On 10/6/20 1:20 PM, Daniel Lezcano wrote:
> With the powercap dtpm controller, we are able to plug devices with
> power limitation features in the tree.
> 
> The following patch introduces the CPU power limitation based on the
> energy model and the performance states.
> 
> The power limitation is done at the performance domain level. If some
> CPUs are unplugged, the corresponding power will be substracted from
> the performance domain total power.
> 
> It is up to the platform to initialize the dtpm tree and add the CPU.
> 
> Here is an example to create a simple tree with one root node called
> "pkg" and the cpu's performance domains.
> 
> int dtpm_register_pkg(struct dtpm_descr *descr)
> {
> 	struct dtpm *pkg;
> 	int ret;
> 
> 	pkg = dtpm_alloc();
> 	if (!pkg)
> 		return -ENOMEM;
> 
> 	ret = dtpm_register_parent(descr->name, pkg, descr->parent);
> 	if (ret)
> 		return ret;
> 
> 	return dtpm_register_cpu(pkg);
> }
> 
> struct dtpm_descr descr = {
> 	.name = "pkg",
> 	.init = dtpm_register_pkg,
> };
> DTPM_DECLARE(descr);
> 
> Signed-off-by: Daniel Lezcano <daniel.lezcano@linaro.org>
> ---
>   drivers/powercap/Kconfig    |   8 ++
>   drivers/powercap/Makefile   |   1 +
>   drivers/powercap/dtpm_cpu.c | 242 ++++++++++++++++++++++++++++++++++++
>   include/linux/cpuhotplug.h  |   1 +
>   include/linux/dtpm.h        |   3 +
>   5 files changed, 255 insertions(+)
>   create mode 100644 drivers/powercap/dtpm_cpu.c
> 
> diff --git a/drivers/powercap/Kconfig b/drivers/powercap/Kconfig
> index 777cf60300b8..240dc09e8dc2 100644
> --- a/drivers/powercap/Kconfig
> +++ b/drivers/powercap/Kconfig
> @@ -49,4 +49,12 @@ config DTPM
>   	help
>   	  This enables support for the power capping for the dynamic
>   	  thermal management userspace engine.
> +
> +config DTPM_CPU
> +	bool "Add CPU power capping based on the energy model"
> +	depends on DTPM && ENERGY_MODEL
> +	help
> +	  This enables support for CPU power limitation based on
> +	  energy model.

......

(GIVEN INSTRUCTION 1) In the CPU power capping patch, at what level is the power limitation done?
(GIVEN INSTRUCTION 2) Continue the CPU power capping patch from its last line.

(SUPPLIED DATA)
......

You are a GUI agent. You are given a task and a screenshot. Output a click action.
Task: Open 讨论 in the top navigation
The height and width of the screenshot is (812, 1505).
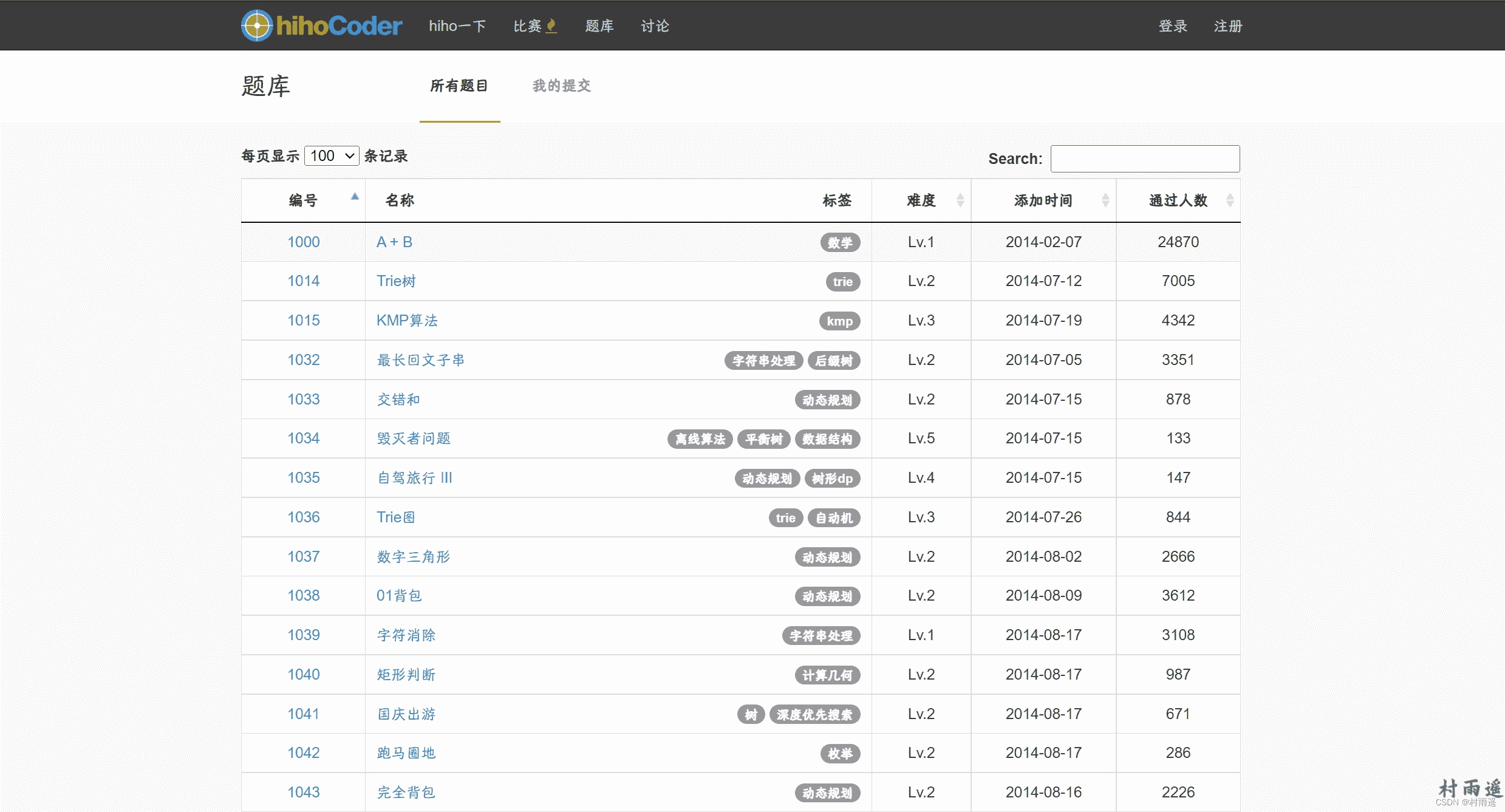tap(655, 26)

......

(REPLY 1) At the performance domain level.

(REPLY 2)
> +
>   endif
> diff --git a/drivers/powercap/Makefile b/drivers/powercap/Makefile
> index 6482ac52054d..fabcf388a8d3 100644
> --- a/drivers/powercap/Makefile
> +++ b/drivers/powercap/Makefile
> @@ -1,5 +1,6 @@
>   # SPDX-License-Identifier: GPL-2.0-only
>   obj-$(CONFIG_DTPM) += dtpm.o
> +obj-$(CONFIG_DTPM_CPU) += dtpm_cpu.o
>   obj-$(CONFIG_POWERCAP)	+= powercap_sys.o
>   obj-$(CONFIG_INTEL_RAPL_CORE) += intel_rapl_common.o
>   obj-$(CONFIG_INTEL_RAPL) += intel_rapl_msr.o
> diff --git a/drivers/powercap/dtpm_cpu.c b/drivers/powercap/dtpm_cpu.c
> new file mode 100644
> index 000000000000..23ebf704c599
> --- /dev/null
> +++ b/drivers/powercap/dtpm_cpu.c
> @@ -0,0 +1,242 @@
> +// SPDX-License-Identifier: GPL-2.0-only
> +/*
> + * Copyright 2020 Linaro Limited
> + *
> + * Author: Daniel Lezcano <daniel.lezcano@linaro.org>
> + *
> + */
> +#include <linux/cpumask.h>
> +#include <linux/cpufreq.h>
> +#include <linux/cpuhotplug.h>
> +#include <linux/dtpm.h>
> +#include <linux/energy_model.h>
> +#include <linux/pm_qos.h>
> +#include <linux/slab.h>
> +#include <linux/units.h>
> +
> +static struct dtpm *__parent;
> +
> +static DEFINE_PER_CPU(struct dtpm *, dtpm_per_cpu);
> +
> +struct dtpm_cpu {
> +	struct freq_qos_request qos_req;
> +	int cpu;
> +};
> +
> +static int power_add(struct dtpm *dtpm, struct em_perf_domain *em)
> +{
> +	u64 power_min, power_max;
> +
> +	power_min = em->table[0].power;
> +	power_min *= MICROWATT_PER_MILLIWATT;
> +	power_min += dtpm->power_min;
> +
> +	power_max = em->table[em->nr_perf_states - 1].power;
> +	power_max *= MICROWATT_PER_MILLIWATT;
> +	power_max += dtpm->power_max;
> +
> +	return dtpm_update_power(dtpm, power_min, power_max);
> +}
> +
> +static int power_sub(struct dtpm *dtpm, struct em_perf_domain *em)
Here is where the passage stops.